MIR-433 Predicts poor response to chemotherapy in ovarian cancer patients by the induction of cellular senescence

Annually, ovarian cancer (OC) affects 240,000 women worldwide and is the most lethal gynaecological malignancy. Such mortality is predominantly associated with the development of an intrinsic and acquired resistance to chemotherapy, the lack of targeted therapies and the lack of biomarkers predicting response to standard treatment.

Our clinical data demonstrates that increased miR-433 expression in primary high grade serous OC (HGSOCs) is significantly associated with poor PFS (n=46, p=0.024). Interestingly, the IHC analysis of two miR-433 targets: MAD2 [1] and HDAC6 shows that low IHC levels of both proteins is also significantly associated with worse outcome (p=0.002 and 0.002 respectively; n=43). Additionally, the analysis of miR 433 in the publicly available TCGA dataset corroborates that high miR-433 is significantly correlated with worse OS for patients presenting with OC (n=558 and p=0.027). In vito, in a panel of OC cell lines, higher miR-433 and lower MAD2 and HDAC6 levels were associated with resistance to paclitaxel.

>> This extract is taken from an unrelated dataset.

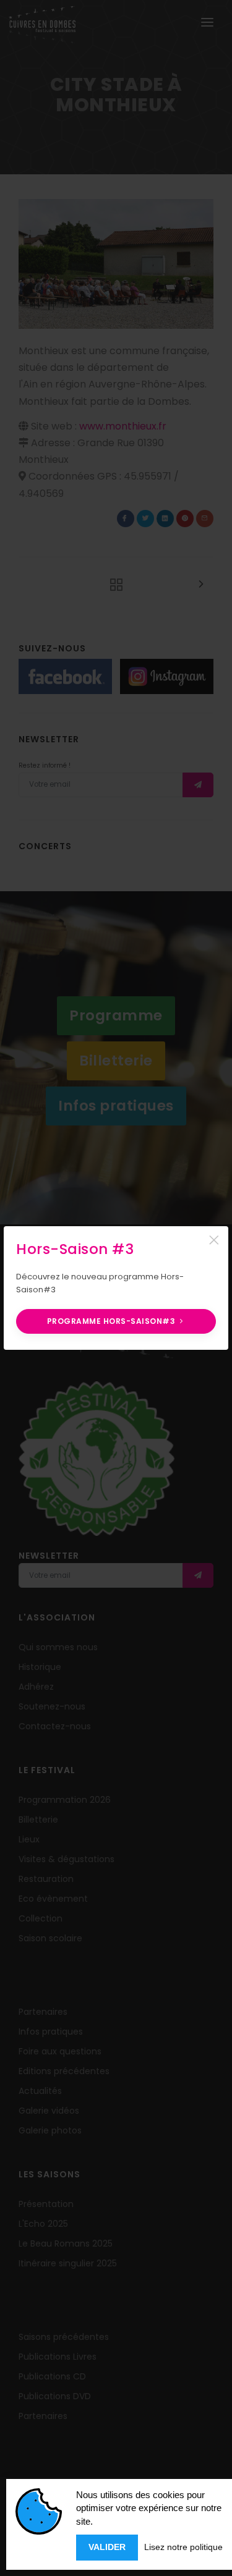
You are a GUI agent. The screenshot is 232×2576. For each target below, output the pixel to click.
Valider (107, 2547)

To further investigate the role of miR-433 in the cellular response to chemotherapy, we generated an OC cell line stably expressing miR-433 or miR-control. MTT viability assays and Western Blot analyses established that miR-433 cells were more resistant to paclitaxel treatment (50nM) compared to miR-controls. Importantly, we have shown for the first time that miR 433 induced senescence resulting in a chracteristic flattened morphology and down-regulation of phosphorylated Retinoblastoma (p Rb), a molecular marker of senescence. Surprisingly, miR 433 induced senescence was independent from two well recognised senescent drivers: namely p53/p21 and p16. To explore this further we performed an in silico analysis of seven microRNA platforms which indicated that miR 433 potentially targets Cyclin-dependent kinase CDK6, which promotes sustained phosphorylation of Rb and thus cell cycle progression. In vitro, the overexpression of pre-miR-433 resulted in diminished CDK6 expression demonstrating a novel interaction between miR-433 and CDK6.

In conclusion, this study demonstrates that high miR-433 expression predicts poor outcome in OC patients by putatively rendering OC cells resistant to paclitaxel treatment through the induction of cellular senescence identifying this microRNA as a potential marker of chemoresponse.